10 Nisan 2010 Cumartesi

neden madrid ?


cevabım basit ve sıradan : çocukken vurulduk diye. Evet tıpkı ben çocukken yokluk günlerini anlatarak ders veren büyükler gibi ben de şimdiki genç kuşaklara yokluk günlerinden bahsedebilirim. Şu anda yaşayan milyonlarca insanın hayal bile edemediği tek kanallı dönemden geçtik biz. Evet kumandanın üstünde tek tuş vardı , günün her saati aynı kanalı seyrederdik  ne verirlerse alırdık , üzüntümüz de sevincimiz de tek kanallıydı. ve O tek kanallı gözlerle takip ettiğimiz futbol dünyasında meşin yuvarlağın ateşiyle yanıp kavrulan genç yüreğimize balıkçının tezgahtaki balıklara serpiştirdiği bir tas su gibi serinlik getirirdi avrupadan futbol  .  Az ama özdü , yetinmesini bilirdik.

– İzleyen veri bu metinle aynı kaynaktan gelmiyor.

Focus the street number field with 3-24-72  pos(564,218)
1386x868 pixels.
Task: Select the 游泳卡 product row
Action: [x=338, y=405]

Ben nerdeyse diğer bütün takımlar gibi R.Madrid ismini de ilk kez tercüman spor ansiklopedisinde okumuştum 5 kez üstüste avrupa şampiyonlar kupası kazanmış bir takım olarak . İlk izlediğim maçlarını hatılamıyorum ama birçok kişi gibi benim de r.madrid'e takıldığım maç borussia möchengladbach ile olan efsanevi geri dönüşlerinden birisini gözümüze ve beynimize  soktuğu maçtır. Bembeyaz formalarla zıpkın gibi oynayan bir takım , stad desen cehennemin öbür adı o zamanlar koltuk moltuk yok 120.000 kişi falan giriyor daha ne ister bir taraftar ? trt'nin o dandik yayınlarında bile tüylerim diken diken olurdu. Michel en çok sevdiğimdi bu takımda . Hugo Sanchezin güvercin taklaları ilgimi çekmezdi ama her 3 ortanın 2'sine gelişine röveşataya kalkması ayrı bir güzellikti. Oyuna sonradan girmesine rağmen maça bütün ağırlığını koyabilen 3 kişi gördüm ben veya 3 kişiyi sevdim diyeyim  2'si r.madrid'li . Santillana  , Valdano ve Semih. Valdano'nun ilk 11 oynadığını gördüm şimdi yanlış söylemiş olmayalım ama hep yedekten gelip oyunu domine ettiğini hatırlarım. Bu konuda Santillana ayrı biridir , biz son dönemlerine yetiştik ama o devasa stadda santillana oyuna girerken yükselen çoşkuyu ben o küçük beynimle TV önünde hissedebiliyordum. Yıllar sonra PVH'un böyle bir misyonu üstlenmesini ve futbolu fenerbahçede bırakmasını çok istedim . Aslında tüm şartlarda müsaitti daum dışında. ( Santillana deyince sevgili king santillana blogunu unutmamak lazım )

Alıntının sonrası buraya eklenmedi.